I didn’t leave the house yesterday. I might not leave today; yet I feel my mental health is improving. Perhaps the Prozac helps, maybe it’s just seeing both my therapist and my psychiatrist. It could just be time. In any even I was able to edit photos yesterday. That’s a start, I have some more difficult things to do but it’s something. The pictures are pretty good.
https://sway.com/s/ElfcC1R7LUs1yQRE/embed
https://sway.com/s/vZkw46Kj0On5wEtz/embed
That’s my first time using Sway, I have no idea how it’s going to come out. I can’t make the OneDrive albums work. It says the album isn’t on OneDrive, it is. This gave me an excuse to write new captions.
I woke up this morning to aches and pains. Let’s see if I can list them all. My left elbow and shoulder, my right shoulder, my pelvis near my coccyx, and some that are eluding me now. None of that makes me feel old. Those are problems in specific parts of my body, not me. When I wake up I walk like a penguin. That’s been true since I was a kid. It takes a while before my ankles loosen up.
I’m coming out of my depression; that’s part of what’s making the entry ramble. When I’m depressed I plan long blogs on the things making me unhappy. I have to be extremely depressed to post them. I did so more in the past before I was in therapy and I regret them. I should never write about other people when I’m depressed. The problem is that when I think of what to write now that’s what’s coming to mind. I know I came up with something funny and personal last night and it’s escaping me. That’s what I want to write. I want an insight into myself, an amusing one. Yesterday I wrote one of my didactic, “this is how to be a better person” entries. I’m find writing those, but they come off as scolding and I rarely get feedback on them, let alone positive feedback. It’s nice to know I’m not writing in a vacuum. Vacuum is one of my favorite words, it has consecutive “U”s in it. Do you know any other words like that? Ah, that triggered my memory of something I wanted to write. If I ramble enough sometimes I reach a part of the wilderness of my mind I recognize.
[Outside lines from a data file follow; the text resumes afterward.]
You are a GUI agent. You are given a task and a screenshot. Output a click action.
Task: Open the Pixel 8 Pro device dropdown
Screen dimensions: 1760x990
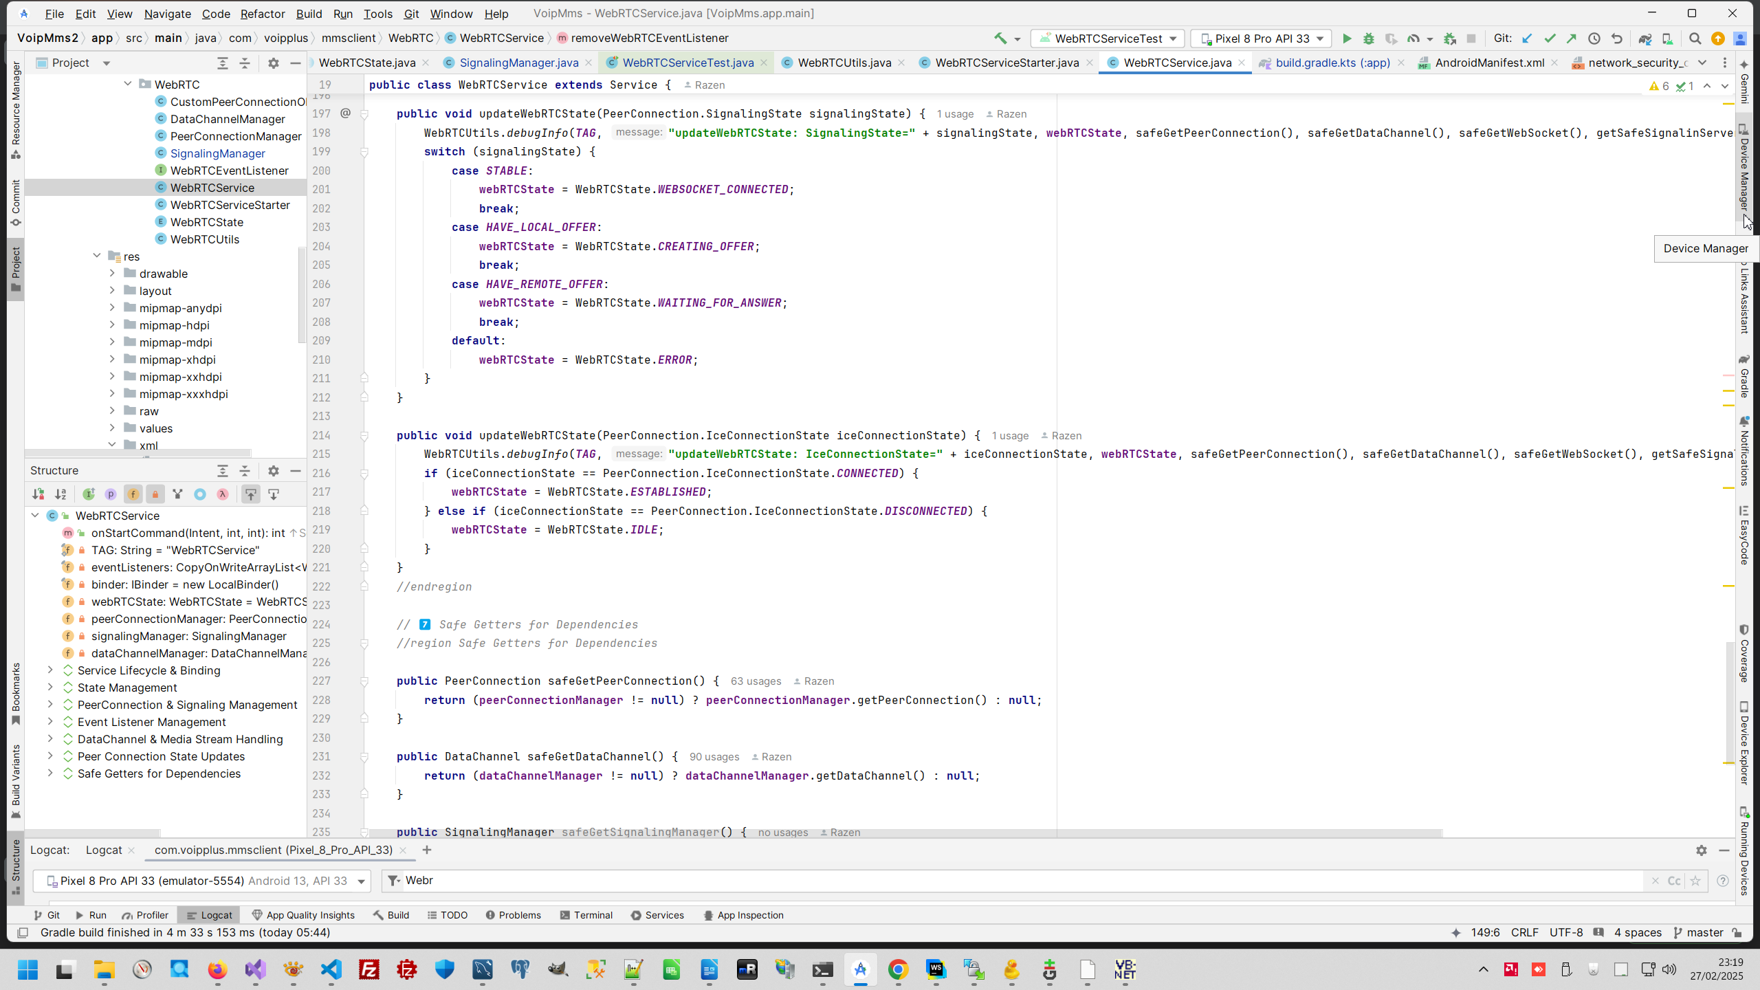(x=1261, y=39)
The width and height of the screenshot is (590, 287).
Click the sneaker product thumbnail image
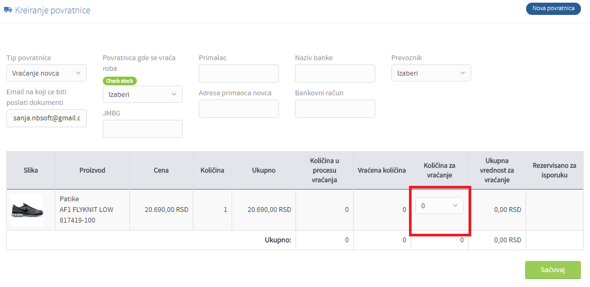[27, 210]
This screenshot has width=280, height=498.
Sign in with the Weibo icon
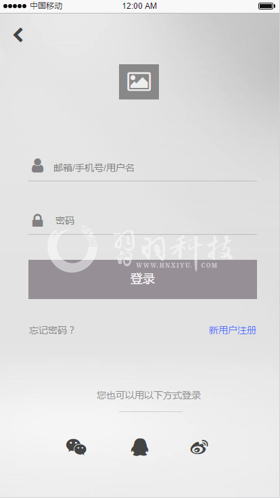pos(200,447)
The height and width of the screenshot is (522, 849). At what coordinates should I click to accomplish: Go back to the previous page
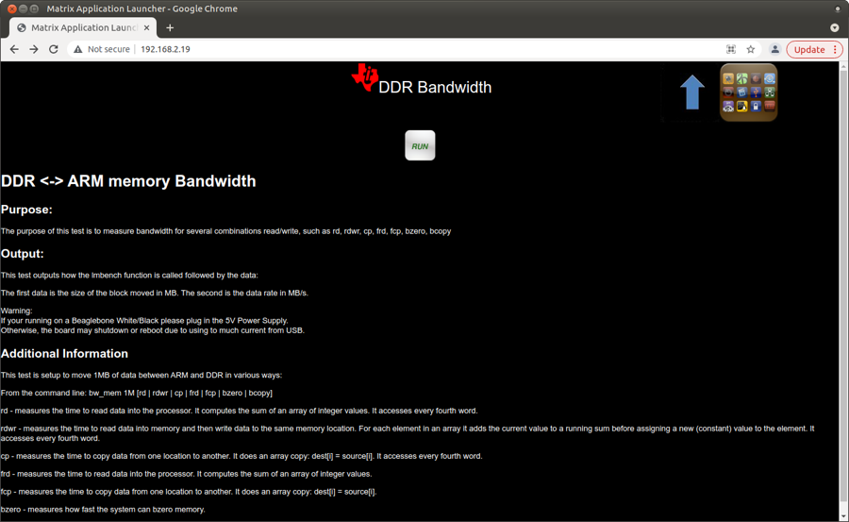click(x=14, y=49)
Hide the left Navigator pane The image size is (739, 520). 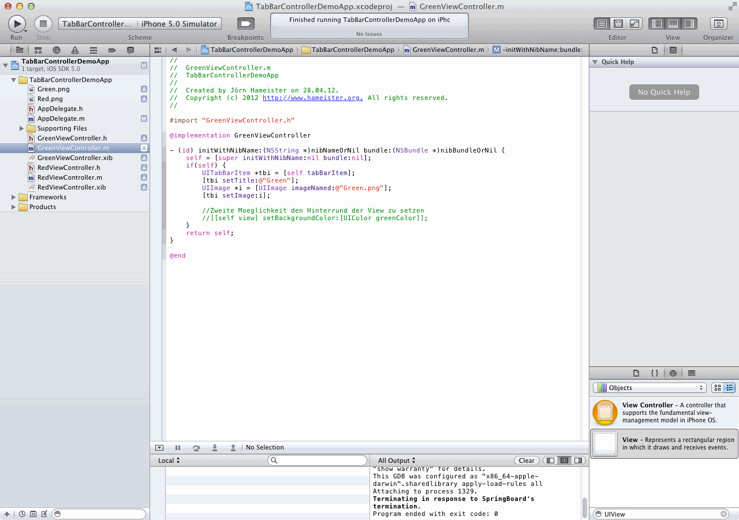656,24
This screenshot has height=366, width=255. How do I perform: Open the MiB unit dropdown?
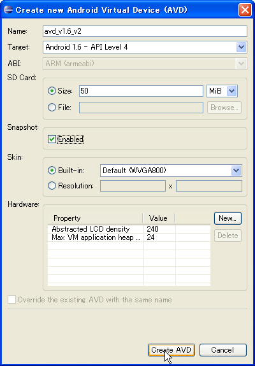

In another entry I wrote that I started writing a song, Prozac Nation as I walked from therapy to the train station. The words were just fillers, what I liked was the melody. My problem is that I can master words and numbers, but music masters me. Ironically this entry is an example. Even if I forget what I was going to write I can reconstruct it. I can reconstruct math and science. I can’t reconstruct music. I have plenty of musical ideas, but I don’t know where they come from or where they go. Once they are gone, they are gone for good. I have no way of cataloguing them. Under similar circumstances I started writing a poem months ago. Even though I haven’t written a word down since then when and if the mental fermentation is finished I can still write it. I have the blueprint. My mind can’t process music like that and I regret it. I love music. It’s the finest of the fine arts. I have an affinity for it. Yet I have no control over it. I get more than my fair share of ideas and they are wasted on me.
That wasn’t as amusing as I hoped, it wasn’t funny at all. Perhaps it was enlightening. I know exactly what I was trying to convey. I can only hope it connects with you. Now I want to connect with breakfast and coffee. I made cold brew, so I don’t have to make it; it’s one of those days where I need coffee to make my coffee.